| The problem |
Write out the complete data exactly as written.

| Stored data |
-- -- --

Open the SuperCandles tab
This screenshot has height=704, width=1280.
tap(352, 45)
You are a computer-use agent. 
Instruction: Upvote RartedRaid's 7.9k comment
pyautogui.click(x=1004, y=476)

-- -- --

| The completed task |
Open the SuperCandles tab
This screenshot has height=704, width=1280.
tap(352, 45)
You are a computer-use agent. 
Instruction: Upvote RartedRaid's 7.9k comment
pyautogui.click(x=1004, y=476)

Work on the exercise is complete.